The researchers found that some errors were so insignificant that users didn’t even notice them – particularly errors that were short in duration or that occurred when a user’s weight was not being applied to the prosthetic leg.
But errors that lasted longer, or that occurred when a user’s weight was on the prosthetic limb, were more noticeable. The researchers also determined that critical, or especially noticeable, errors were also characterized by a large “mechanical work change,” meaning the prosthetic limb thought it had to do significantly more or less work than the user intended. Video of a “stable” test can be seen at https://www.youtube.com/watch?v=ZFka6AgrKdg&feature=youtu.be. Video of an “unstable” test can be seen at the top of the page, or at https://www.youtube.com/watch?v=-BnCa0cqZMg&feature=youtu.be.
“One of the things we’ll be doing as we move forward with this work is seek ways to limit that mechanical work change,” Huang says.
“Any system that involves a human interface will have occasional errors,” Huang notes. “But we think we can find ways to make those errors effectively insignificant.”
The paper, “Effects of Locomotion Mode Recognition Errors on Volitional Control of Powered Above-Knee Prostheses,” is published in early view online in the journal IEEE Transactions on Neural Systems and Rehabilitation Engineering. The paper was co-authored by Ming Liu, a laboratory manager in the joint biomedical engineering program. The work was supported by the National Science Foundation under grants number 1406750 and 1361549, by the Department of Defense under grant number W81XWH-09-2-0020, and by the National Institute on Disability and Rehabilitation Research under grant number H133G130308.
Note to Editors: The study abstract follows.
“Effects of Locomotion Mode Recognition Errors on Volitional Control of Powered Above-Knee Prostheses”
Authors: Fan Zhang, Ming Liu, and He Huang, North Carolina State University and the University of North Carolina at Chapel Hill
Published: forthcoming from IEEE Transactions on Neural Systems and Rehabilitation Engineering
Abstract: Recent studies have reported various methods that recognize amputees’ intent regarding locomotion modes, which is potentially useful for volitional control of powered artificial legs.
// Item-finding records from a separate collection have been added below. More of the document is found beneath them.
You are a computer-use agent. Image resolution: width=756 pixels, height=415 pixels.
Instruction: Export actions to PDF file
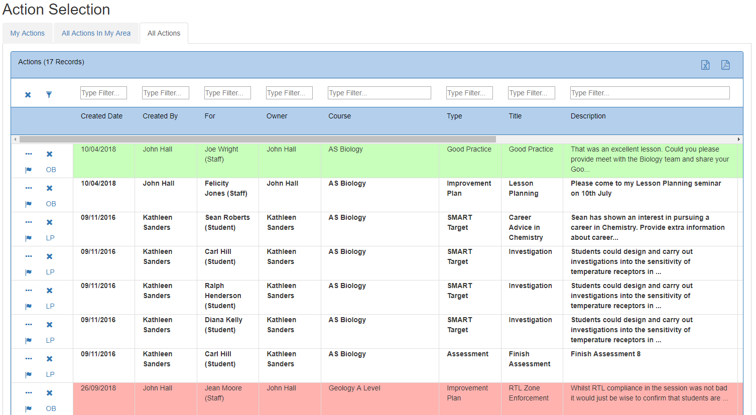725,65
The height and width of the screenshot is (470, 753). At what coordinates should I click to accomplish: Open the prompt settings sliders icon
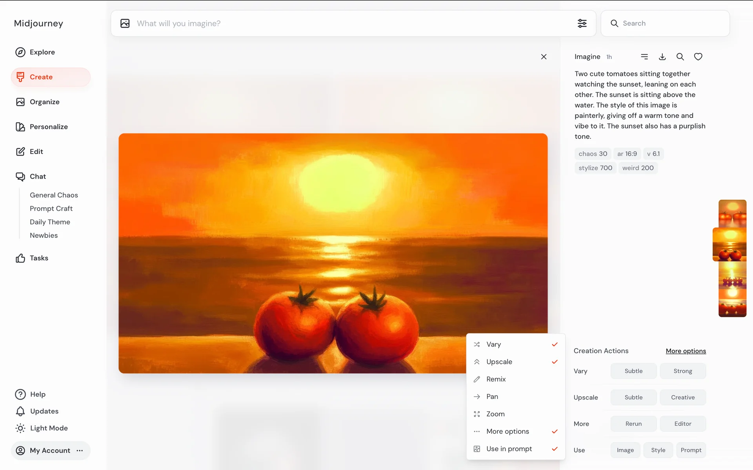[582, 24]
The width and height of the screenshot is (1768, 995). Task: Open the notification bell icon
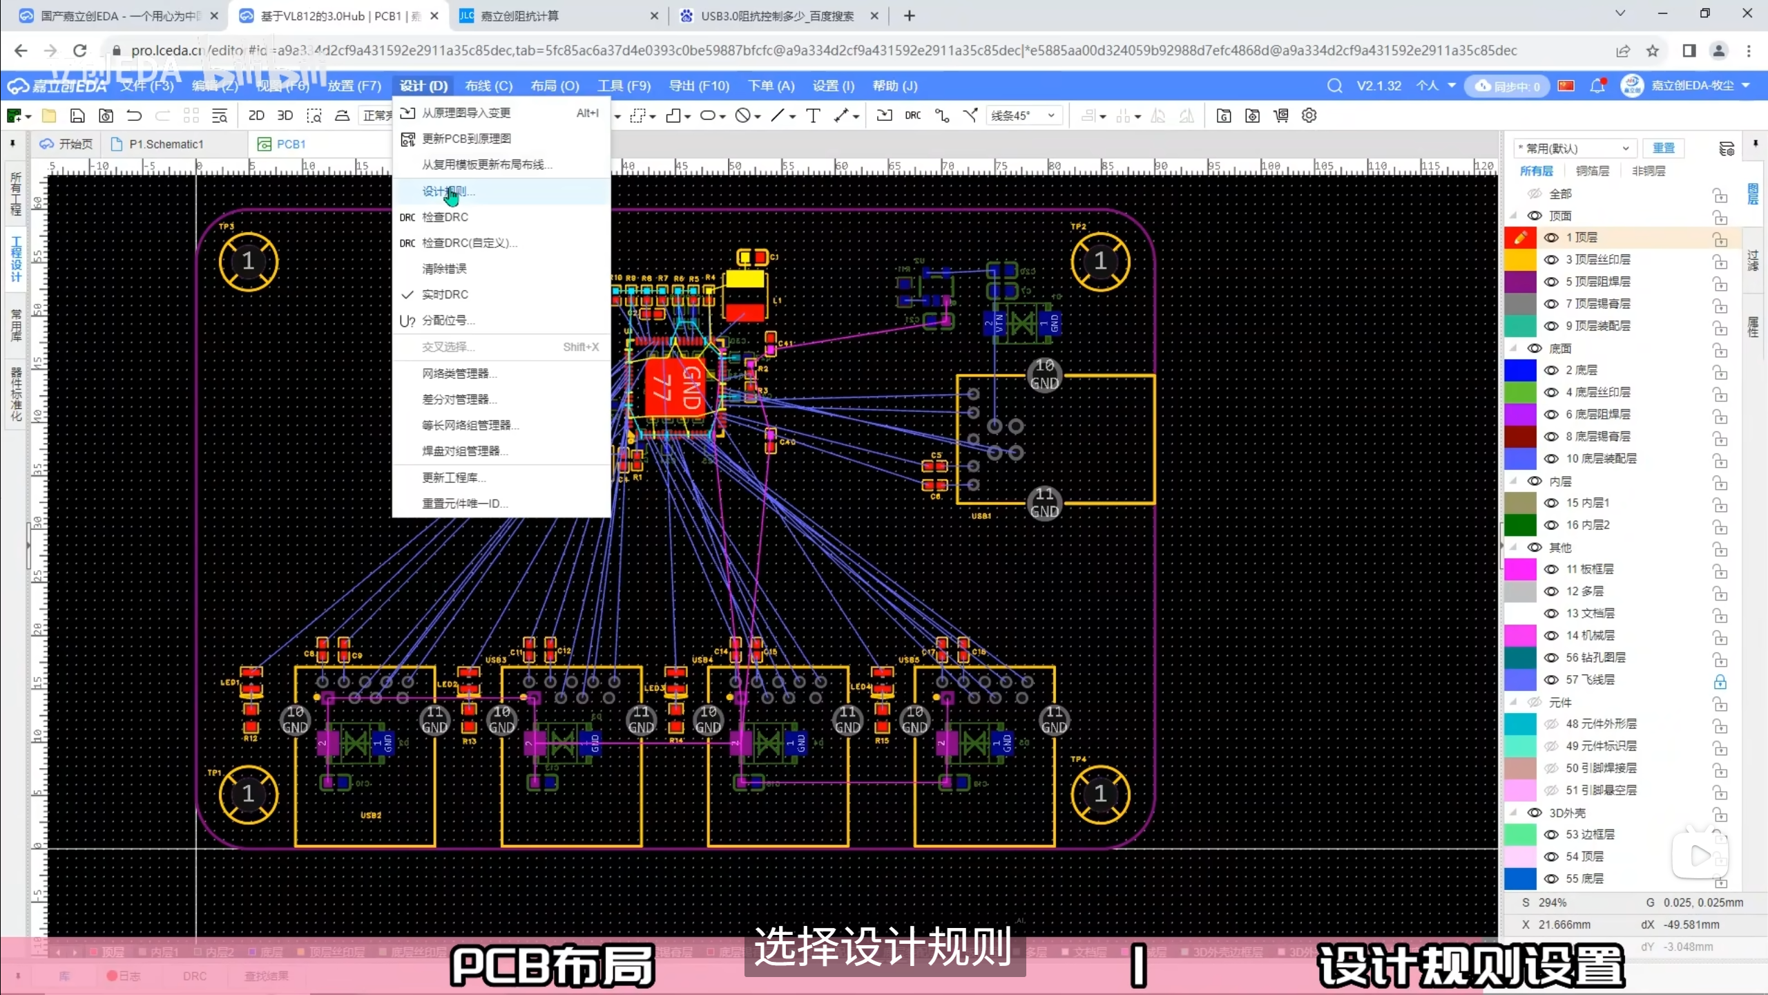[x=1597, y=86]
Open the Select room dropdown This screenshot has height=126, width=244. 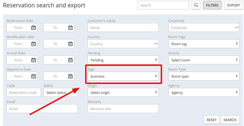pos(204,60)

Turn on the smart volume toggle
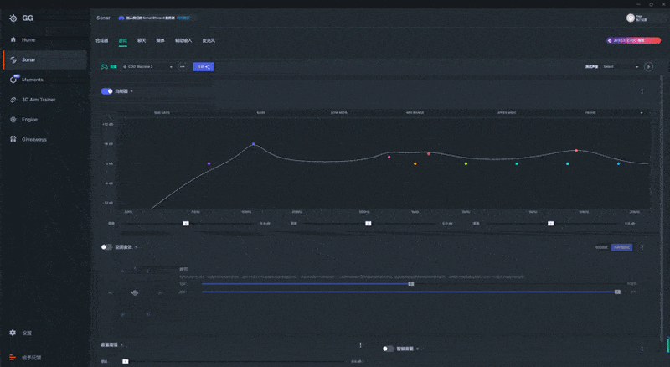coord(388,349)
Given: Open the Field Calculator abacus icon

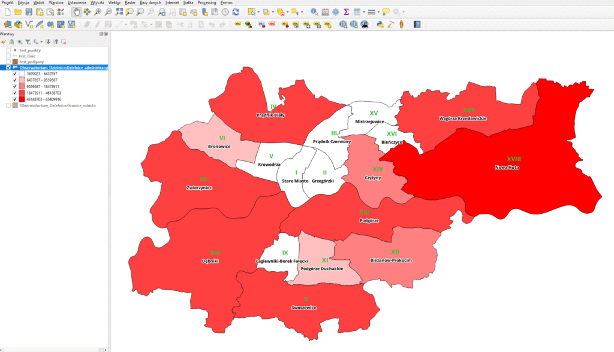Looking at the screenshot, I should tap(325, 12).

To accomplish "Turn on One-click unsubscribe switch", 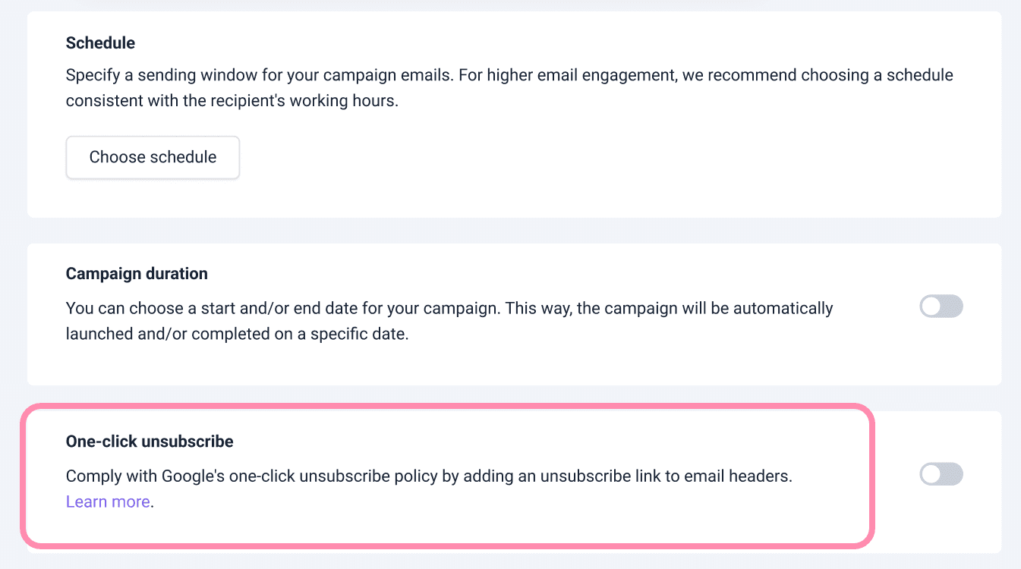I will point(941,475).
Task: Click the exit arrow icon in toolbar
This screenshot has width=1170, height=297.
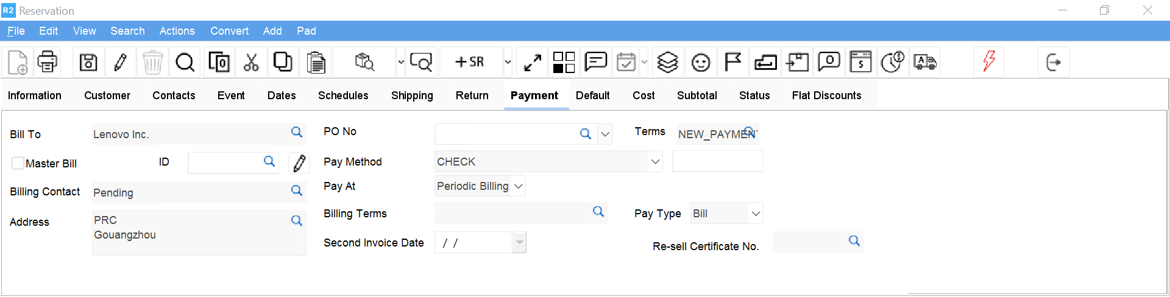Action: (1054, 62)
However, occasional errors in locomotion mode recognition are inevitable. When these intent recognition decisions are used for volitional prosthesis control, the effects of the decision errors on the operation of the prosthesis and user’s task performance is unknown. Hence, the goals of this study were to (1) systematically investigate the effects of locomotion mode recognition errors on volitional control of powered prosthetic legs and the user’s gait stability, and (2) identify the critical mode recognition errors that impact safe and confident use of powered artificial legs in lower limb amputees. Five able-bodied subjects and two above-knee (AK) amputees were recruited and tested when wearing a powered AK prosthesis. Four types of locomotion mode recognition errors with different duration and at different gait phases were purposely applied to the prosthesis control. The subjects’ gait stabilities were subjectively and objectively quantified. The results showed that not all of the mode recognition errors in volitional prosthesis control disturb the subjects’ gait stability. The effects of errors on the user’s balance depended on (1) the gait phase when the errors happened and (2) the amount of mechanical work change applied on the powered knee caused by the errors. Based on the study results, “critical errors” were defined and suggested as a new index to evaluate locomotion mode recognition algorithms for artificial legs. The outcome of this study might aid the future design of volitionally-controlled powered prosthetic legs that are reliable and safe for practice.